Camille Seaman, die Tochter eines Indigenen Vaters und einer afroamerikanischen Mutter, lernte schon früh, dass alle Dinge miteinander verbunden sind. Als die Vereinigten Staaten nach dem Einsturz der Twin Towers 2001 in den Krieg zogen (Seaman befand sich zu diesem entscheidenden Zeitpunkt der modernen US-amerikanischen Geschichte in New York), beschloss sie, stattdessen nach der Schönheit in der Welt zu suchen. Sie begab sich auf eine jahrzehntelange Reise von Pol zu Pol, fotografierte Eisberge, als wären sie Menschen, und bemerkte nach einer Weile schleichende Veränderungen in der Eislandschaft. Ihre Fotoserie „The Last Iceberg“ legt ein ebenso erschreckendes wie brutal schönes Zeugnis von dem sich vollziehenden Klimawandel ab.

Grounded Iceberg, Stranded Iceberg, Cape Bird, Antarctica, December 25, 2006, Image via www.lensculture.com

8. Sophie Calle: North Pole / Pôle nord (2009)

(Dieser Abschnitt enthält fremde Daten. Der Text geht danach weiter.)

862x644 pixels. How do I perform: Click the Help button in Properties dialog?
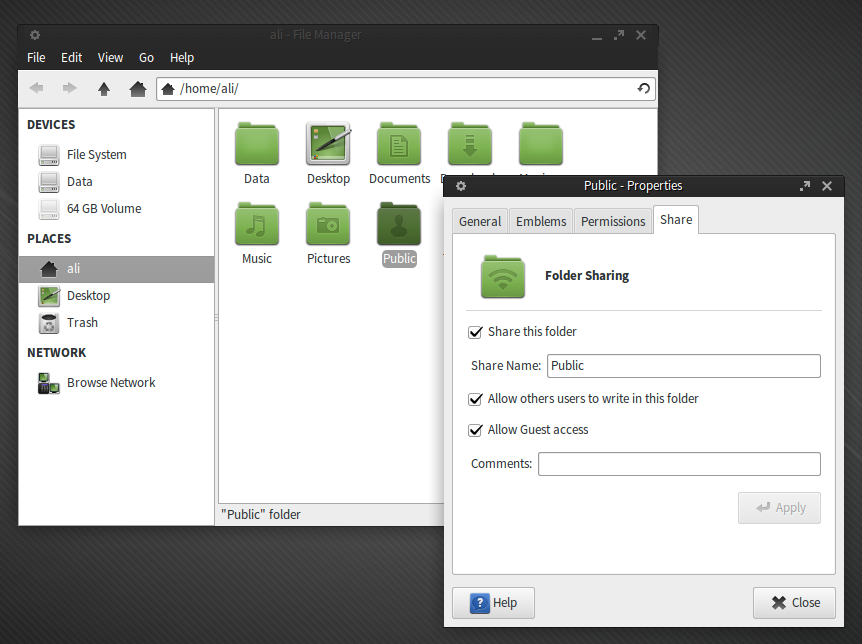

2008 reiste die französische Konzeptkünstlerin Sophie Calle zum Nordpol, um den Lebenstraum ihrer verstorbenen Mutter zu erfüllen: einmal die hohe Arktis zu besuchen. Eingeladen wurde sie von Cape Farewell, einem gemeinnützigen Programm, das Expeditionen für Künstler*innen und Kreative organisiert, um sie an die Frontlinie des Klimawandels zu bringen. So soll dazu beigetragen werden, dass sich die Öffentlichkeit durch die Linse von Künstler*innen mit den dramatischen Veränderungen auseinandersetzt. Calle brachte drei Erinnerungsstücke von ihrer Mutter mit – ein Foto, einen Ring und eine Halskette – und vergrub sie an einem strahlenden Oktobertag unter einem Felsen am Northern Glacier: „Wird der Klimawandel sie bis zum Pol tragen?“ Ihre so entstandene Werkserie „North Pole / Pôle nord“ dokumentiert die Expedition und regt darüber hinaus durch ein sehr persönliches, intimes Erlebnis zu weiteren künstlerischen Erkundungen an.

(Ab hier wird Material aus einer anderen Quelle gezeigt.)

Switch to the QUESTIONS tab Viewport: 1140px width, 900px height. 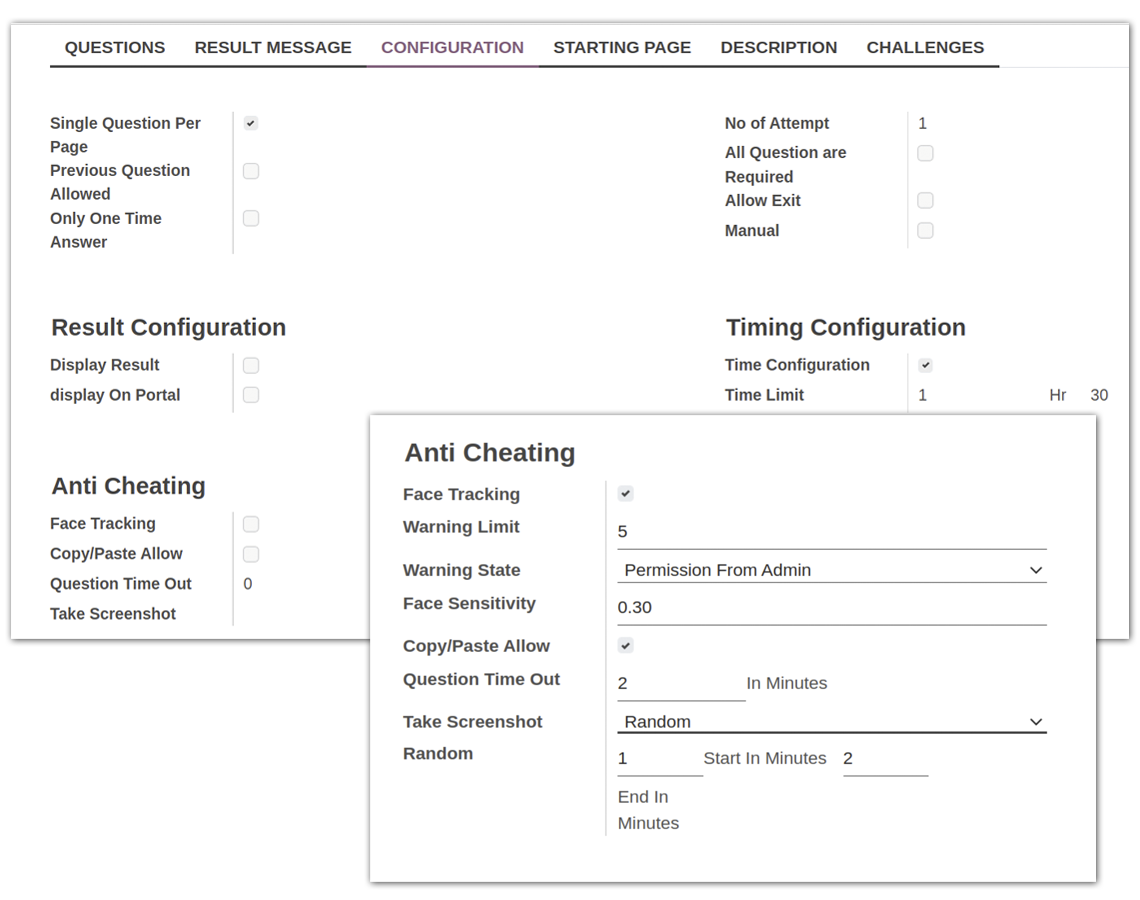[x=114, y=47]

North Pole / Pôle nord, 2009 (detail). Image via www.capefarewell.com

9. Simon Beck

Eines Tages beschloss Simon Beck, sich nach dem Skifahren noch einmal Bewegung zu verschaffen. Ausgehend von einem Mittelpunkt, lief der ehemalige Kartograf sternförmig über die Schneedecke der französischen Alpen, wo er lebt, und erfand so das Schneezeichnen. Rasch entwickelte sich sein neues Hobby zu einer komplexen wie aufwendigen Kunstform, bei der er zunehmend diffizilere geometrische Muster im Schnee erschafft und dafür bis zu zwölf Stunden am Tag läuft. Für sein bislang größtes Werk, das sich über eine Fläche von sechs Fußballfeldern erstreckte, benötigte er 32 Stunden, verteilt auf vier Tage. Seit 2009 reist er als professioneller Schneekünstler um die Welt und hinterlässt seine Fußspuren auf gefrorenen Seen, Gletschern und Berglandschaften. Im Jahr 2015 verbrachte er eine Woche in Alberta in Kanada, um seine riesigen mathematisch konstruierten Motive in den Schnee des Banff National Park zu setzen.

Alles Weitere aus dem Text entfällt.